(EXERCISE DESCRIPTION): A single number is the answer here: the count of lines in the records below in which the word "computer" appears.
[RECORDED DATA Boundary: Start]
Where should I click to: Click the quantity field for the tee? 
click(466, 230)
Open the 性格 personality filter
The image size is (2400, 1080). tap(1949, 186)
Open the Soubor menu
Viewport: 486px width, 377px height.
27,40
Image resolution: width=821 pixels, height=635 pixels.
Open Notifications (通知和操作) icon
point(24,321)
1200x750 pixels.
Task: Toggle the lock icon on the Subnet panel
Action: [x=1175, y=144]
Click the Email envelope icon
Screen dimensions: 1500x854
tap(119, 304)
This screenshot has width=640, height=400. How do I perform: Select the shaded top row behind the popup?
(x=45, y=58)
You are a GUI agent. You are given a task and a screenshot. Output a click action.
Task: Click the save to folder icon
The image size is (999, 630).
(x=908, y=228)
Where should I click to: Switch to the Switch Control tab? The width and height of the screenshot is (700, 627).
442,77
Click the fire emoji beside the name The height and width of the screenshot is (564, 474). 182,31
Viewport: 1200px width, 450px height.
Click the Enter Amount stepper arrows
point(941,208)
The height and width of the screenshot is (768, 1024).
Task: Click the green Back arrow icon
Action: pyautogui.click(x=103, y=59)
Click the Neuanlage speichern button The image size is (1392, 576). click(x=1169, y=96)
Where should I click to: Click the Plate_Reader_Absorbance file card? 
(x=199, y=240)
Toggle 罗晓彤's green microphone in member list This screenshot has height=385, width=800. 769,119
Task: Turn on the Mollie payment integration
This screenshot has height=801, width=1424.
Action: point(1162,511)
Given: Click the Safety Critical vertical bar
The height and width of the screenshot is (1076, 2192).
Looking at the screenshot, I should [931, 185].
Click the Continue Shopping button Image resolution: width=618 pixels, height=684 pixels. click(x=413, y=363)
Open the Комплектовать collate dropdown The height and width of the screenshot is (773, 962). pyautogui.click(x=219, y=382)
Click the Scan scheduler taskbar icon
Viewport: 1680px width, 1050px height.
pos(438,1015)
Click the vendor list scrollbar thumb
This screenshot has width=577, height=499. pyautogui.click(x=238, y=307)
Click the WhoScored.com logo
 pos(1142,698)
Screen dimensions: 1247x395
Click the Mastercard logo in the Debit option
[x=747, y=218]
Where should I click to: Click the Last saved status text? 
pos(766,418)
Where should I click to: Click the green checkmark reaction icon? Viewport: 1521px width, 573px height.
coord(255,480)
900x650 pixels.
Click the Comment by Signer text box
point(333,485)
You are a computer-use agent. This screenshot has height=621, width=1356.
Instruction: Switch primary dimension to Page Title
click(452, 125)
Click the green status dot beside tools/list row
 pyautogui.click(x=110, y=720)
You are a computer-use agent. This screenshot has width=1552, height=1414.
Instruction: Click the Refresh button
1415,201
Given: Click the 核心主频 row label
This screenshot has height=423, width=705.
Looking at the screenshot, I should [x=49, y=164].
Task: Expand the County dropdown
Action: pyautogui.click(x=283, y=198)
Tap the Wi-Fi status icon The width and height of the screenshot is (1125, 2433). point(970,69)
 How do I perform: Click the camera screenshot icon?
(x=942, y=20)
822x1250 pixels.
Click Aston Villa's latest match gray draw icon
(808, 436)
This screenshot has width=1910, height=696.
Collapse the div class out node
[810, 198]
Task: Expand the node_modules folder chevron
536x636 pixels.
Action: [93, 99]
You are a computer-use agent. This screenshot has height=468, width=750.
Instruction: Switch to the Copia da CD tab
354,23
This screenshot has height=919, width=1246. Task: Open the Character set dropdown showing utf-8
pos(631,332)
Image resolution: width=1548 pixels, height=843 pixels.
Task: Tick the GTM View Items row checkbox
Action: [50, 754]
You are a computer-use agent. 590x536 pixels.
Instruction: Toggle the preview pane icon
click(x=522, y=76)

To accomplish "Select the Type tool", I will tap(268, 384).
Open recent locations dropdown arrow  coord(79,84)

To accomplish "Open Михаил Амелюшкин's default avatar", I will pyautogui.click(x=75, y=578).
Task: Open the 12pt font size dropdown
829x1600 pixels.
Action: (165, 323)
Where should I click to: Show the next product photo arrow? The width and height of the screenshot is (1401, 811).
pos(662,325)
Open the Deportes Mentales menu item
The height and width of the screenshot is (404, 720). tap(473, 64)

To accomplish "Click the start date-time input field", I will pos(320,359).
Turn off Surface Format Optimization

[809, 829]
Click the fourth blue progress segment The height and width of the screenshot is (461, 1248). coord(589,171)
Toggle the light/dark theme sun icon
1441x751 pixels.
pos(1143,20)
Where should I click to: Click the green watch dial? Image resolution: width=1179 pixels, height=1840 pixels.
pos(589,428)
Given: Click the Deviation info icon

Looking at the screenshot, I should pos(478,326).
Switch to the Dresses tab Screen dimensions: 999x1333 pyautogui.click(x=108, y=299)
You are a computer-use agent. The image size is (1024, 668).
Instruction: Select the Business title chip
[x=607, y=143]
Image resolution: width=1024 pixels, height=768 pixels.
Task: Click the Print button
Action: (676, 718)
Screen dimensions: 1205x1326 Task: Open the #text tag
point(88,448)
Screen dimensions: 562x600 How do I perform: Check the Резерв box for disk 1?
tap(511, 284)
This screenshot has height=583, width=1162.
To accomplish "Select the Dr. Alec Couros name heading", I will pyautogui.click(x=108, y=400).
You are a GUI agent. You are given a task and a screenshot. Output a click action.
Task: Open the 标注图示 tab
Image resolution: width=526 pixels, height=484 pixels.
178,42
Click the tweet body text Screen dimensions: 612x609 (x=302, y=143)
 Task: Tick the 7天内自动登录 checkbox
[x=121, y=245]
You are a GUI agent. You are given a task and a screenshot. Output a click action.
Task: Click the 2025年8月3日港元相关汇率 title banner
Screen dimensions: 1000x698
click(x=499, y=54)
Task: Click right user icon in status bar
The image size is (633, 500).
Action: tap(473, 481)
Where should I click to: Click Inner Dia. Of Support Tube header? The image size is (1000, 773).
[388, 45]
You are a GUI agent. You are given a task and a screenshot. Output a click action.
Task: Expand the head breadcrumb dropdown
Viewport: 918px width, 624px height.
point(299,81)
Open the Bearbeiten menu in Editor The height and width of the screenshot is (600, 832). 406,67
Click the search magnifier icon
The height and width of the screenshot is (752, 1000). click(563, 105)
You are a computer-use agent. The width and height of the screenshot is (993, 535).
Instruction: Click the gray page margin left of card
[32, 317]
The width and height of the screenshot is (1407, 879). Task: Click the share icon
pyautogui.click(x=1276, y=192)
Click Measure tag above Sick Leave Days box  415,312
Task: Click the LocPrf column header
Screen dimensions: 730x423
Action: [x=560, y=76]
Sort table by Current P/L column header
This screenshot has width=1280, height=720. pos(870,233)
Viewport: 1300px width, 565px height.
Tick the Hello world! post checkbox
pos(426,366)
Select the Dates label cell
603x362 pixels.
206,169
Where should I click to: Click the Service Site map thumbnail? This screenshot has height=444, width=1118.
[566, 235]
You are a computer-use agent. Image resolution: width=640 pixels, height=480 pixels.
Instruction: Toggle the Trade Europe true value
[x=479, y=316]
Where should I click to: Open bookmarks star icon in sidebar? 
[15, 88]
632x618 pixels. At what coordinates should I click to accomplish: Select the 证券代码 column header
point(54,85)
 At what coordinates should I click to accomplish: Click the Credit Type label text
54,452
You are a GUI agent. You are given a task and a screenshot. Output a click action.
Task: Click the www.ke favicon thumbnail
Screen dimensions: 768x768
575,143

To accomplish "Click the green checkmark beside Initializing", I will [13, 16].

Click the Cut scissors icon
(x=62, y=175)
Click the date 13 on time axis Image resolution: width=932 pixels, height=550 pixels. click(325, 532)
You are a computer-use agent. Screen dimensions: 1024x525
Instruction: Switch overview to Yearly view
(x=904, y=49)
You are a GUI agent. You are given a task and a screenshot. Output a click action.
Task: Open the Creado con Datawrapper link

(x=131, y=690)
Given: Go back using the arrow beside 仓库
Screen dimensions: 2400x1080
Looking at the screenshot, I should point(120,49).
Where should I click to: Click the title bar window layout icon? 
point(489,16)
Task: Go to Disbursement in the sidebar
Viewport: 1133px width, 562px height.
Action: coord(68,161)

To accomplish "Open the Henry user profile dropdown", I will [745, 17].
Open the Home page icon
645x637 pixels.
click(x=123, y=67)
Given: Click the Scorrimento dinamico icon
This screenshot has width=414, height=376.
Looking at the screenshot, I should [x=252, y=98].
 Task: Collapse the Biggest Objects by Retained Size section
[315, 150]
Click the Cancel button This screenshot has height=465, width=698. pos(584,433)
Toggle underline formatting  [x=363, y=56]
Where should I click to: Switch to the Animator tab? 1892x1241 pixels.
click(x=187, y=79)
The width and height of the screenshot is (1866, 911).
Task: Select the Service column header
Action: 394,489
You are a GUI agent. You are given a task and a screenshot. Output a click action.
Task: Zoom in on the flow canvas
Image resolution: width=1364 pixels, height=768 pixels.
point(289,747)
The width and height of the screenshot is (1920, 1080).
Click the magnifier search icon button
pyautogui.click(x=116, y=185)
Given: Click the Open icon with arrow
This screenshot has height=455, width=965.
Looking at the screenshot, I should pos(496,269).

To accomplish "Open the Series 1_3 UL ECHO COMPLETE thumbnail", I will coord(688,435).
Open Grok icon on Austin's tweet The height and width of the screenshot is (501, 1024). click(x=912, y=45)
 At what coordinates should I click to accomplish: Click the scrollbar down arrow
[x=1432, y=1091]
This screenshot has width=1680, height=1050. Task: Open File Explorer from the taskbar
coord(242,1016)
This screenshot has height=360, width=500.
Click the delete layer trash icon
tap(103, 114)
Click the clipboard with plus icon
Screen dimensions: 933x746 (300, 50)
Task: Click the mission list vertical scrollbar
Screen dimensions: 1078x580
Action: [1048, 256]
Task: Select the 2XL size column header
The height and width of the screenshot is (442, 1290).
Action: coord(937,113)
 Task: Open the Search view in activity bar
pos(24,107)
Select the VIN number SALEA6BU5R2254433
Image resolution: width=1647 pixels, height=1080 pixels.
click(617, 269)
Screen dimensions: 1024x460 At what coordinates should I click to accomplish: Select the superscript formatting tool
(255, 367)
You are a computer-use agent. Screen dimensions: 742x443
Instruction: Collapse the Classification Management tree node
[RECORDED DATA Boundary: End]
(ANSWER SPACE): 9